His father watched him quizzically, seeming quite unable to work out what his son was doing. "Dead?" he queried finally, his eyes following Neville's hands.

"Not quite." Neville looked up, smiling a little again. Any attempt at communication was to be considered a good one. Perhaps bringing them out into the garden hadn't been such a bad idea after all. "They still have some green here and there, you see? They might die, but they could live." And he would fight for that second option, without being able to ever put into words why it was so important that he should do so. Life had to fight for life, however faint hope might seem sometimes, whether that life was an eleven year old pupil or a dying seedling.

"They'll come back?" Still that confused look as he watched Neville care for the seedlings, ensuring that each one had water and a space in the sun.

"If I can help it, they'll come back." For a moment Neville met his father's eyes, and understood suddenly what sort of plants his parents would have been. Struggling ones, left to cope in harsh conditions that nothing should be able to survive, with only these brief flashes of understanding like the faint streaks of green to suggest that there was anything left at all of what they once had been.

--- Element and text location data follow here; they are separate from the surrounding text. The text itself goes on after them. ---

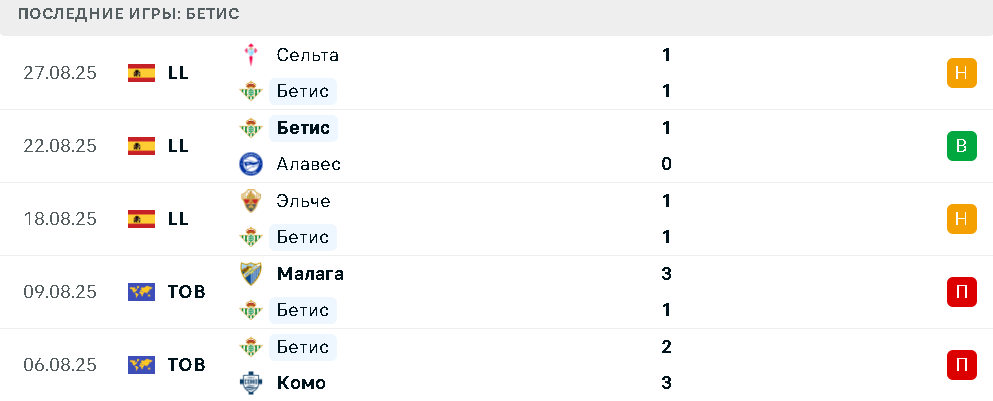Image resolution: width=993 pixels, height=401 pixels.
Task: Click LL league label for 22.08.25
Action: (179, 146)
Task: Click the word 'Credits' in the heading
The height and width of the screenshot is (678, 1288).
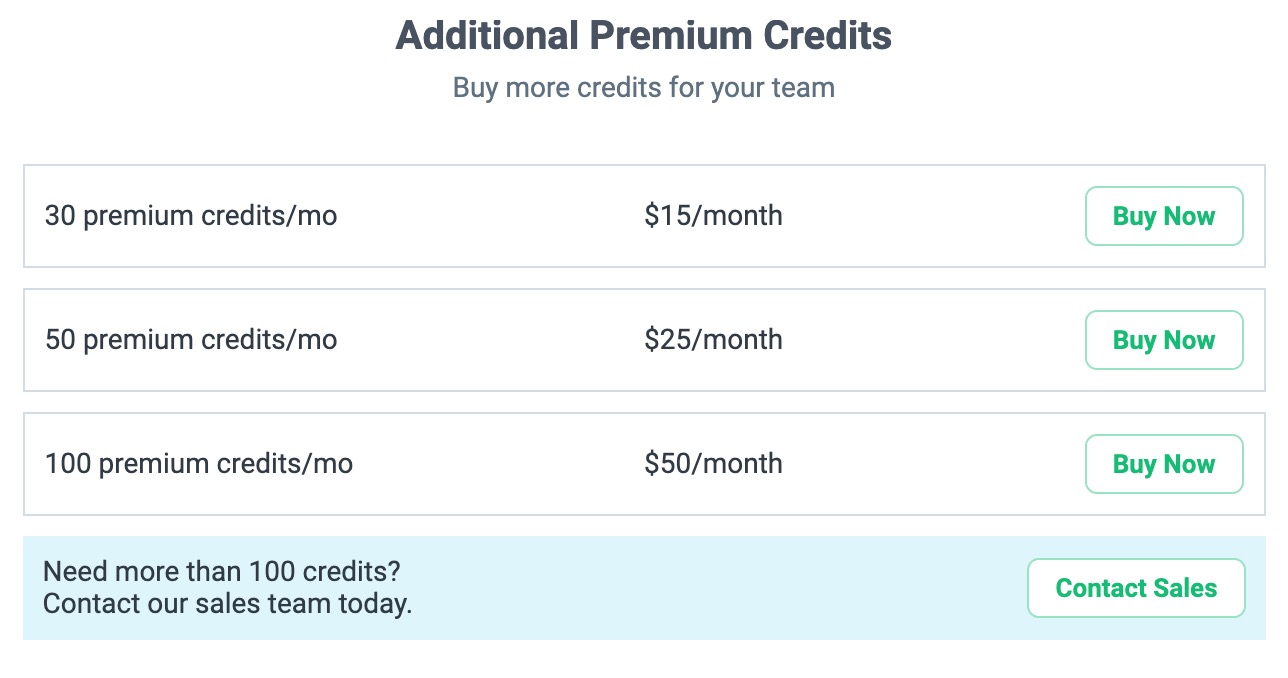Action: 827,36
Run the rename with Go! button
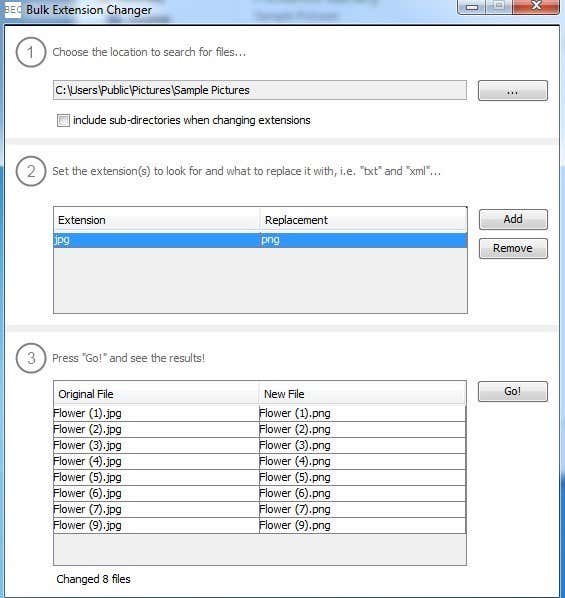Viewport: 565px width, 598px height. pos(512,391)
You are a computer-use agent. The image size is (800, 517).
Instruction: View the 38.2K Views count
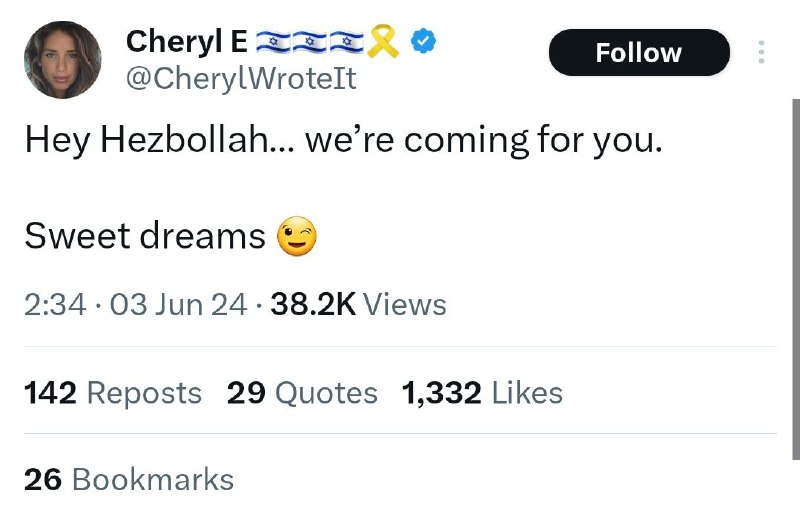pos(358,304)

His throat tightened for a second. But life fought for life, and sometimes given sufficient time, love and attention, plants like these could come back from the brink. They would come back.

"You'll come back too," he vowed softly, tending the seedlings with renewed vigour, as though helping one could save the other. "I promise, Dad."

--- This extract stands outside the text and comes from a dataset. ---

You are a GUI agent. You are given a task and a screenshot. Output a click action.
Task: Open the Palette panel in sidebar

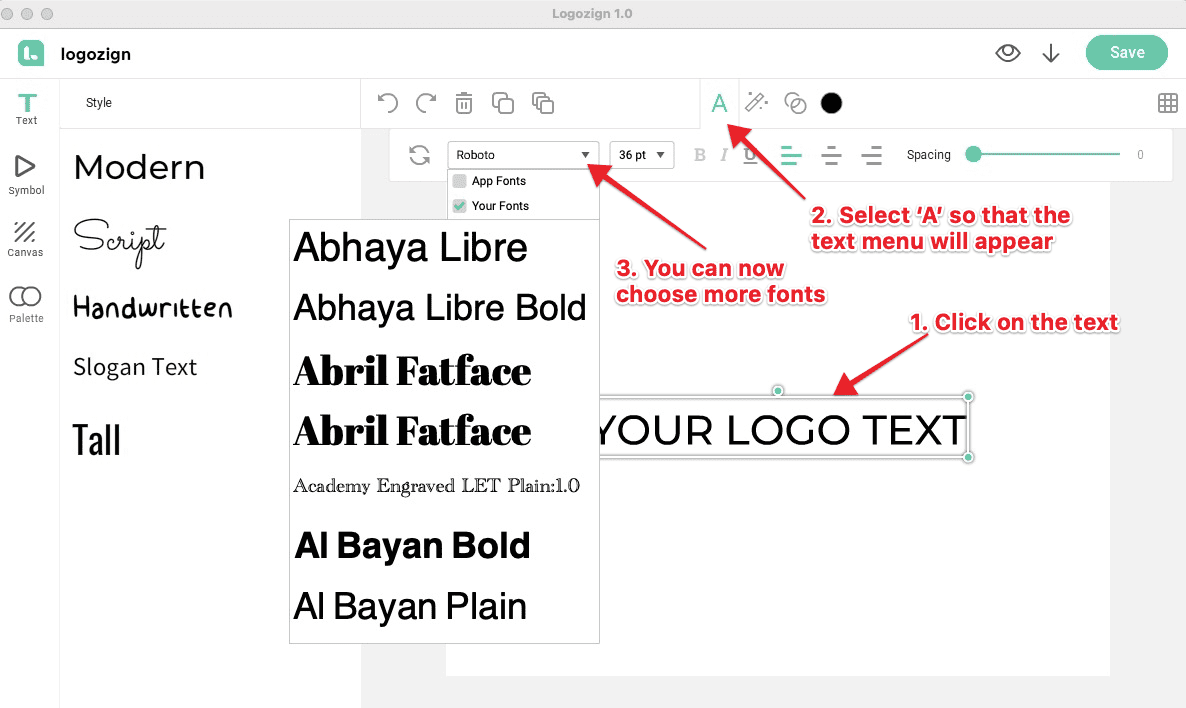point(26,304)
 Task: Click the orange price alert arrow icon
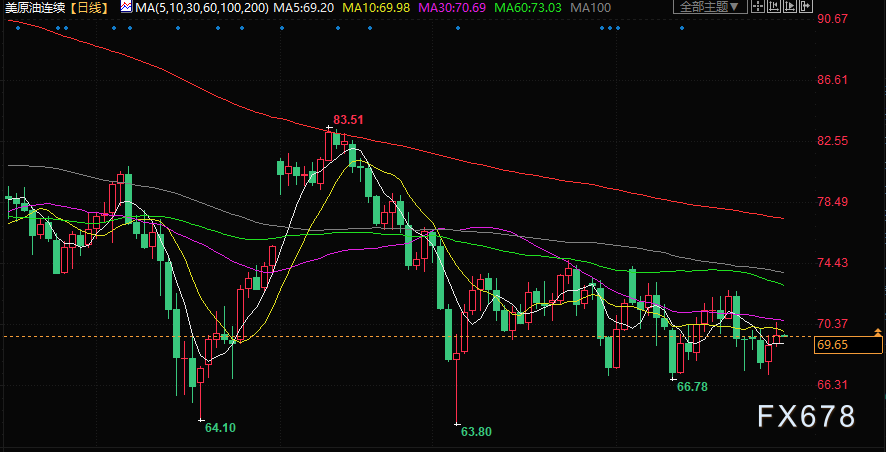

But his father had gone again, back into his own little world, and as his mother started to rock and hum to herself distractedly, her fingers plucking at her skirt, Neville knew it was time to go back inside. Keeping the visits too long only got them over-excited and upset.

"Come on then," he said, making sure that this time the seedlings were in a safe position before he stood up. He'd come back to water them, ask one of the nurses to keep an eye on them maybe. Most of them knew him well enough by now – he'd been visiting long enough. "Time to go in."

He guided them deftly, and was not surprised when, on reaching their rooms his mother turned to press something urgently into his hands. Another Blowing Gum wrapper, he guessed. He'd had a collection for years now, safely stashed away from his gran. When old sweet wrappers were all you received from your mother, even they could be priceless treasures.

"Thank you," he said sincerely, opening his hands to look at it – and pausing in sudden surprise. Not a gum wrapper at all, but a bulb; brown, hard and to all appearances, dead. She must have picked it up in the garden when he hadn't been looking. Ornithogalum umbellatum if he was any judge.

A bulb which appeared completely dead but, if given sufficient care and attention, could sprout and grow into as healthy a plant as it had ever been. Even after years sometimes. It was amazing how long bulbs could last like that.

She was beaming at him, delighted by his surprise. Most likely she had no idea what it was, but gave it as happily and randomly as the gum wrappers. Most likely, there was no meaning at all behind the gift, no words spoken in the language of the flowers just for him and he should try not to put too much thought into it.

But there was hope. As he thanked her, and kissed her good bye, Neville knew that.

As long as life fought for life, there would always be hope.